[Screenshot grounding data]
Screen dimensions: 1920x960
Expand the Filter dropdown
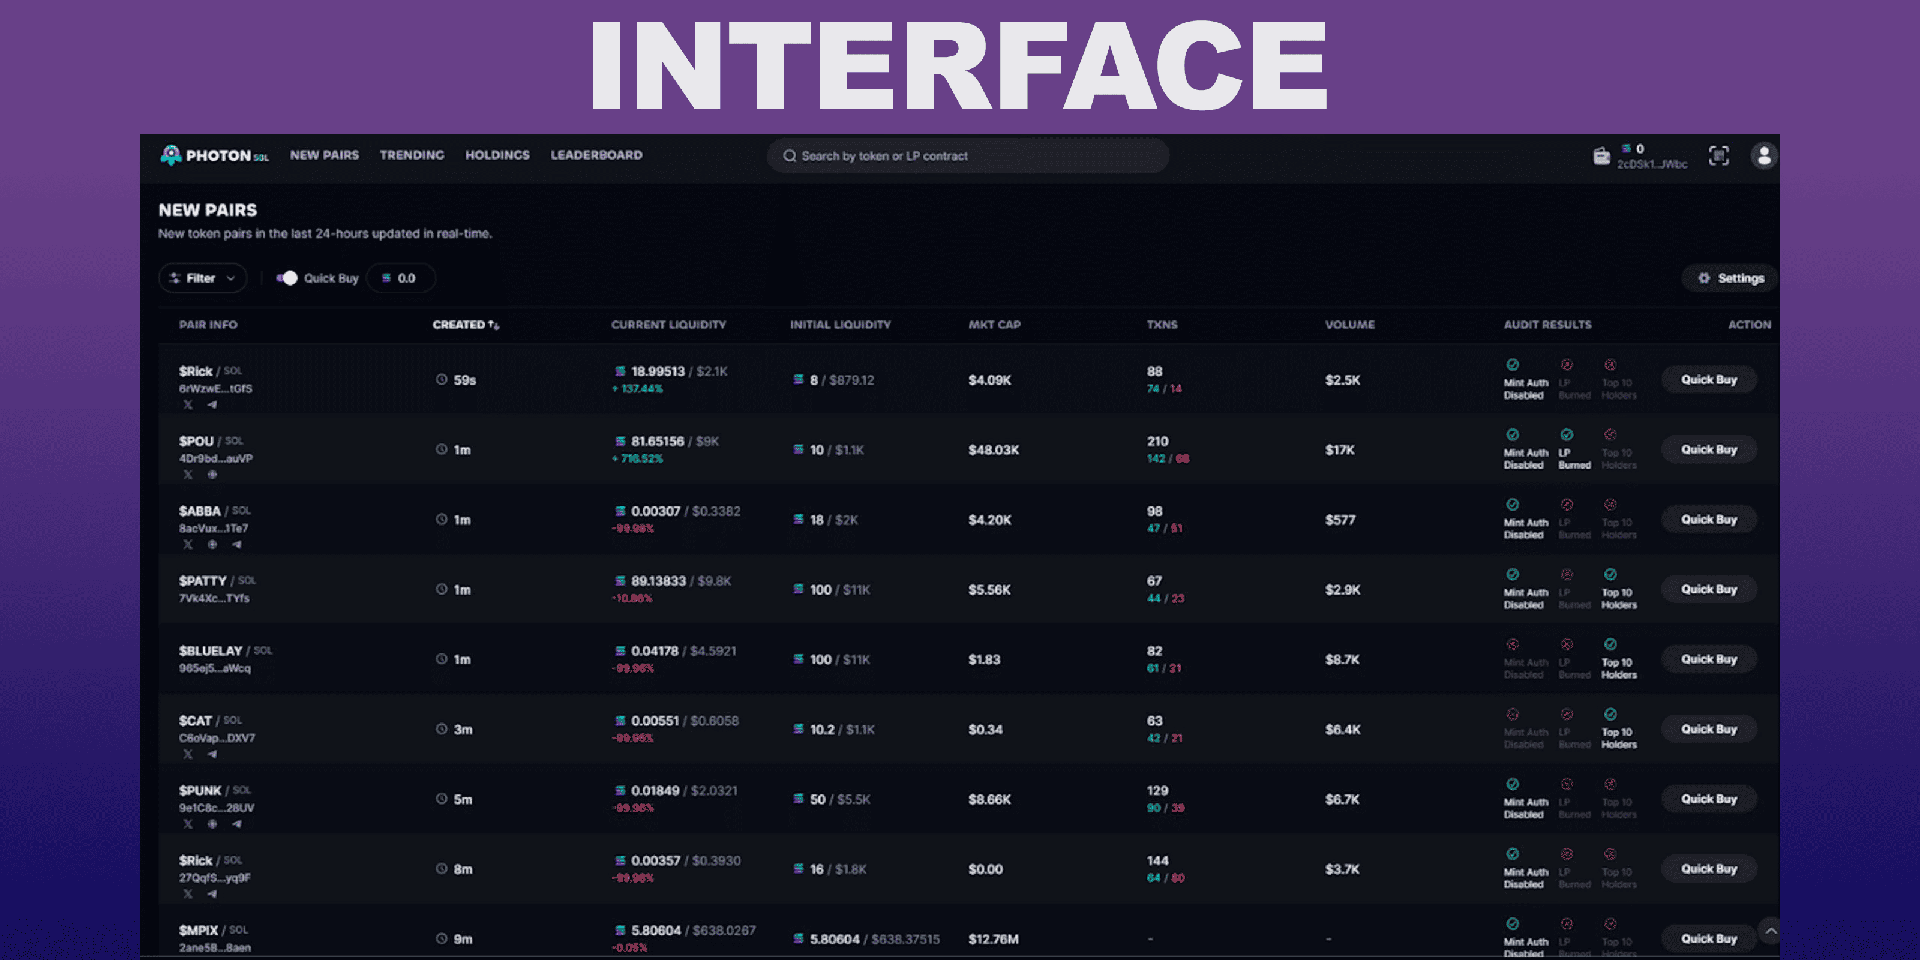202,278
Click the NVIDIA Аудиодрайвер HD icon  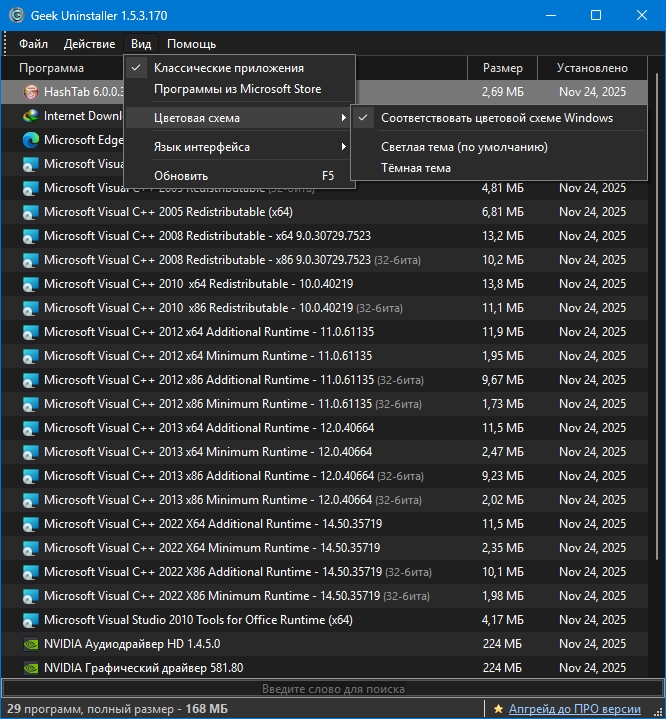tap(30, 644)
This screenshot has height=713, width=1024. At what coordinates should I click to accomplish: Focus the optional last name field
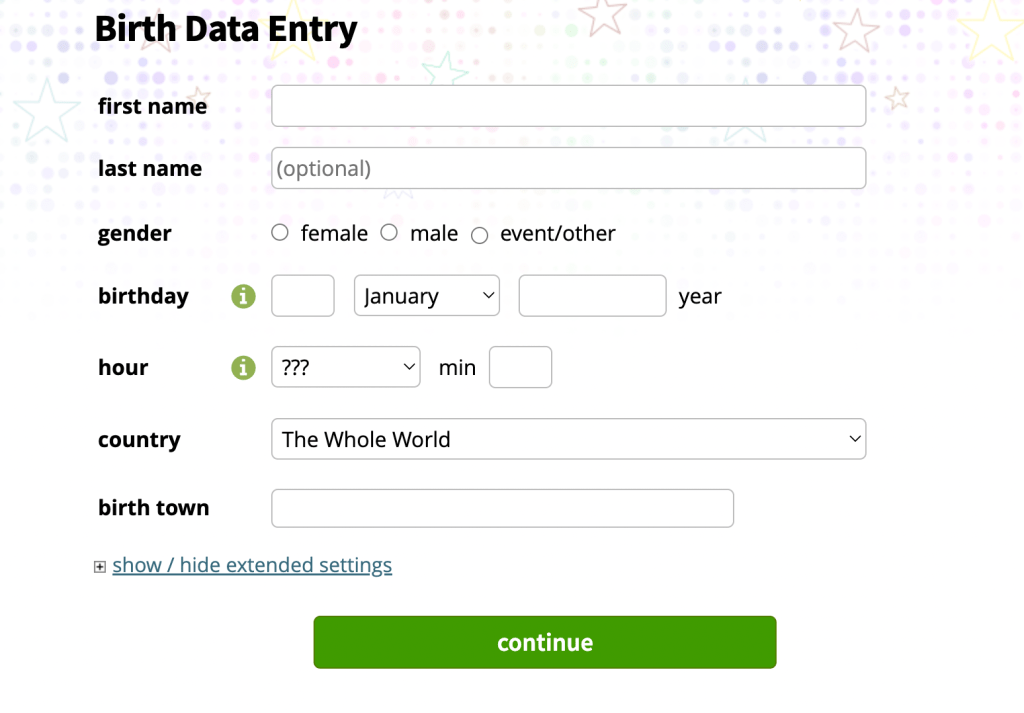click(568, 168)
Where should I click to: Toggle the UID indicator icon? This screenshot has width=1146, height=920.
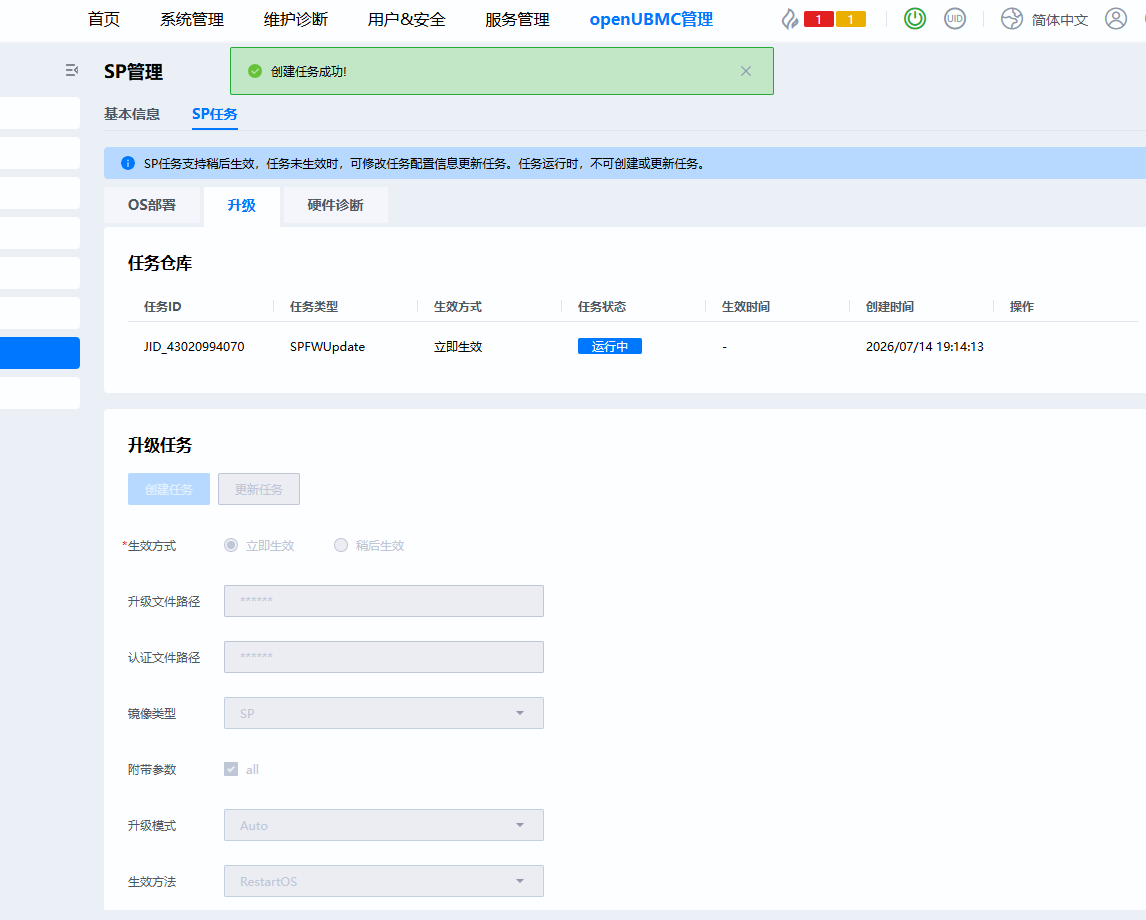955,19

* **THE PROBLEM**: Quote precisely the lines of the data from the line containing "Where should I" through its final line, both included, excluding pictures.

* **TASK RESPONSE**:
Where should I click to: Toggle the UID indicator icon? This screenshot has width=1146, height=920.
955,19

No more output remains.